With all my respect to ongoing attempts of Security and Exchange Commission to facilitate shareholders access to company financial reports and disclosures. New SEC proposals contained in File Numbers S7-16-07 and S7-17-07 can cause opposite results. The controversial nature of these proposals can complicate shareholders' rights. Proposal S7-17-07 would affect shareholders rights to file proposals to the company and requirements to include these proposals in the company's proxy materials. At the same time, proposal S7-16-07 would allow shareholders to nominate their own candidates for the board of directors, and at the same time will complicate an execution of their rights by setting 5% minimum requirement of ownership of company securities. Proposal S7-16-07 could facilitate execution of shareholders' rights, but it needs to be revised and rewritten:
- Shareholders still should have a right to address important concerns regarding company's governance and policies. The right of the company to "opt-out" should be revised, because it will give most unresponsive companies a chance to "opt-out". - 5% ownership threshold is not appropriate for most of the companies, because it would effectively block some shareholders and shareholders' groups from using their rights.

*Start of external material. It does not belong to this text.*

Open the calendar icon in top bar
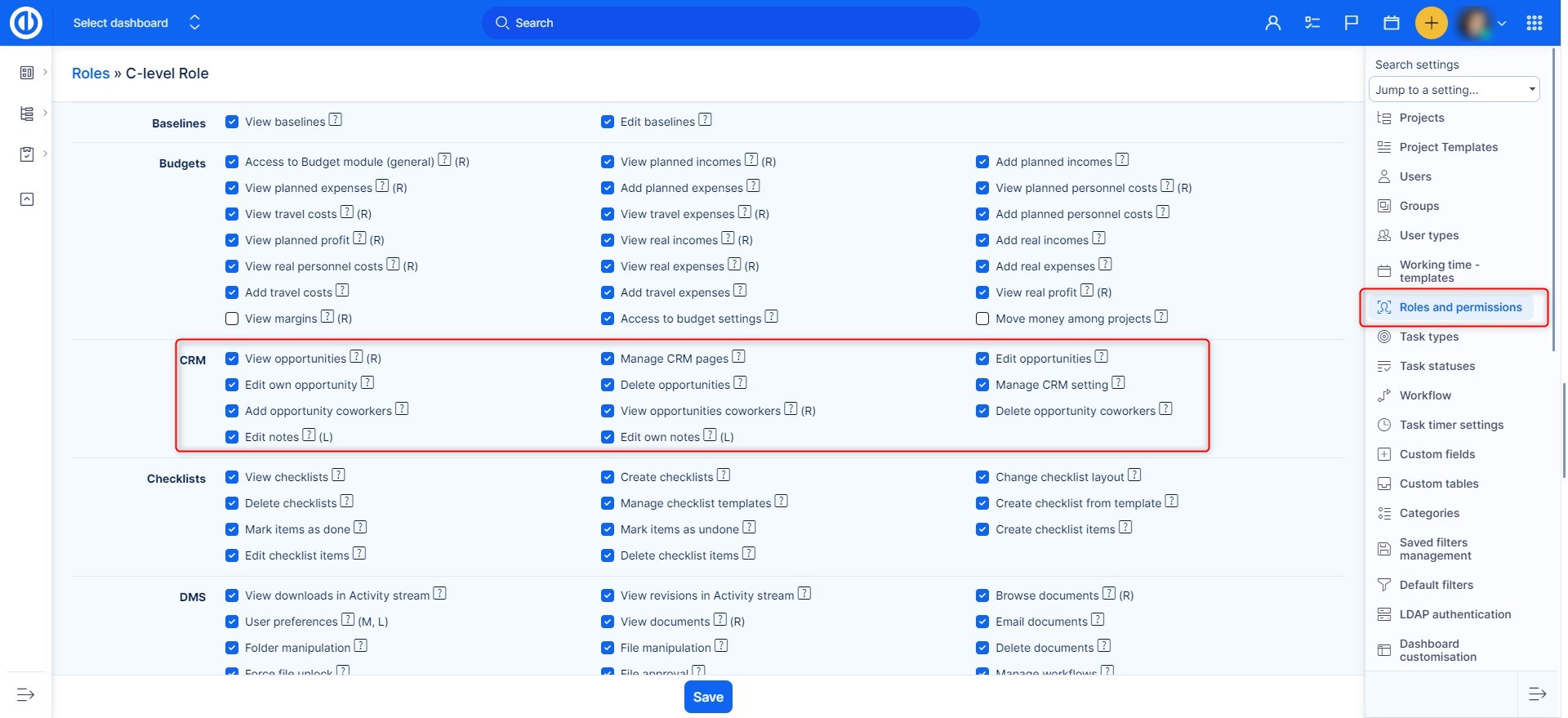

This percent should be lowered.
- Implementation of chat rooms and electronic forums are welcome approaches for enhancing communication with investors, but it shouldn't substitute current proxy process.
- The raising of shareholder resolution resubmission levels from the current 3%, 6% and 10% vote levels to l0%, 15% and 20% levels will also complicate the process of resubmission.

All of the above should be revised by SEC and new updated proposition should be provide for public opinion.

Sincerely,

Linara Zakirova,
Los Angeles, Ca.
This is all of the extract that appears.